By Mary Karayel, Alexandra Constable, Aisling O’Mahony and Hayley Cadel
Though short stories have existed in oral form for centuries, it’s difficult to pinpoint exactly when they emerged in print. One of the earliest examples is the ancient Egyptian tale The Shipwrecked Sailor, which dates back as far as 2000 BC. The earliest written collection of Aesop’s fables dates back to 400 BC. Collections like Chaucer’s Canterbury Tales and Boccaccio’s Decameron were well-received when they were published in the Middle Ages. Short stories saw a particular increase in popularity during the 19th and 20th centuries with the emergence of talented short-story writers such as Chekhov, Hemingway and Borges. In today’s age of short attention spans and constant rapid influx of information, short stories flourish. Their portable format makes them easy to fit into busy modern life and they continue to enjoy popularity to this day.
But it’s recent smash hits in short story collections that are propelling short-form fiction into the book charts. The most popular collection that comes to mind is Before the Coffee Gets Cold by Toshikazu Kawaguchi. The Japanese writer originally wrote the short stories as a play but adapted and published them as a collection in 2015. The premise of the collection is incredibly unique: those who visit a mystical coffee shop in the backstreets of Tokyo and drink the coffee from a special seat can go back in time to see a loved one. However, there are numerous rules that each of the four customers must comply with in order to go back in time. The collection was so incredibly popular that Kawaguchi released a sequel entitled Before the Coffee Gets Cold: Tales from the Café. Other notable short story collections from recent years include Salt Slow by Julia Armfield, Grand Union by Zadie Smith and Sweet Home by Wendy Erskine.
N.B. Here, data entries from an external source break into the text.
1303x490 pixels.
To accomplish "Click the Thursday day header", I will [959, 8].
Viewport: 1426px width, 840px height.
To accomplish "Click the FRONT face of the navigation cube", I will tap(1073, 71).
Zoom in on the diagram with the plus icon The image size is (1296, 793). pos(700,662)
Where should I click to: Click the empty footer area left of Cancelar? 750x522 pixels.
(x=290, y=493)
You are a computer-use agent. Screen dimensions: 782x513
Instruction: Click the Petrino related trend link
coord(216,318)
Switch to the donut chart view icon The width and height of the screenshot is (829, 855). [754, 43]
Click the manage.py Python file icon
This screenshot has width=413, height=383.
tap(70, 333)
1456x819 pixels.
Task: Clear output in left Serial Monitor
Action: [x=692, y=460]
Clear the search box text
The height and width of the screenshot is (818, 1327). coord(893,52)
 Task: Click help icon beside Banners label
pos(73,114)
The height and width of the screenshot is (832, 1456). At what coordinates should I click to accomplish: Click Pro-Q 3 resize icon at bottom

Short-form collections are not just typical of fiction; we are also seeing their prominence in non-fiction. Collections of essays are curated to offer various perspectives on a topic, making them an effective way of promoting an intersectional approach. A few such collections are: Gender Euphoria (edited by Laura Kate Dale), which discusses the joy of being trans, non-binary and intersex; Disability Visibility (edited by Alice Wong), which gives a voice to the disabled experience; and It’s Not About the Burqa (edited by Mariam Khan), in which Muslim women discuss their experiences to propel the conversation further than simply discussing the burqa.
Several celebrities have also tried their hand at writing short-story collections. For example, Tom Hanks published his short story collection, Uncommon Type, in 2017. The seventeen short stories cover a range of topics from immigration to divorce to bowling. James Franco’s anthology, Palo Alto, is a collection of stories about Californian teenagers struggling to fit in. The collection was later adapted into a film starring James Franco himself. Tim Burton has also published an anthology of short stories and poetry entitled The Melancholy Death of Oyster Boy & Other Stories. The collection has Burton’s typical macabre style and follows a series of misfit children.
Here are some short-story collections coming out in 2022 that we think you should keep your eye out for:
The first book we recommend is the debut collection, We Move, by Gurnaik Johal, which will be out in April. Mapping West London, Johal explores the interconnected lives of his characters from different generations and their attempts at connection through music, food, faith and family. In October, Graywolf Press is translating Manuel Muñoz’s collection, The Consequences, for a UK audience. The stories are set in California’s Central Valley in the 1980s, and look at the violent and difficult challenges faced there, such as dealing with immigration officers, violence and class tensions. Archipelago Books is also translating Moldy Strawberries, by Caio Fernando Abreu. The collection, originally written in Portuguese, consists of eighteen short stories set in Brazil during the 80s, when many suffered from military dictatorship and the AIDS epidemic.
With short-story publisher Scratch Books, publishing its first collection in March this year, the renaissance of short-story literature is far from over. Scratch Books will provide segments on its authors’ creative processes, giving its readers an insight into how each short story was formed and developed. Its first publication, Reverse Engineering, will feature seven stories by Jon McGregor, Sarah Hall, Chris Power, Irenosen Okojie, Jessie Greengrass, Joseph O’Neill and Mahreen Sohail. In our modern world of technological distractions and hectic schedules, the short story’s digestible and convenient presentation is sure to flourish within the publishing industry over the coming years.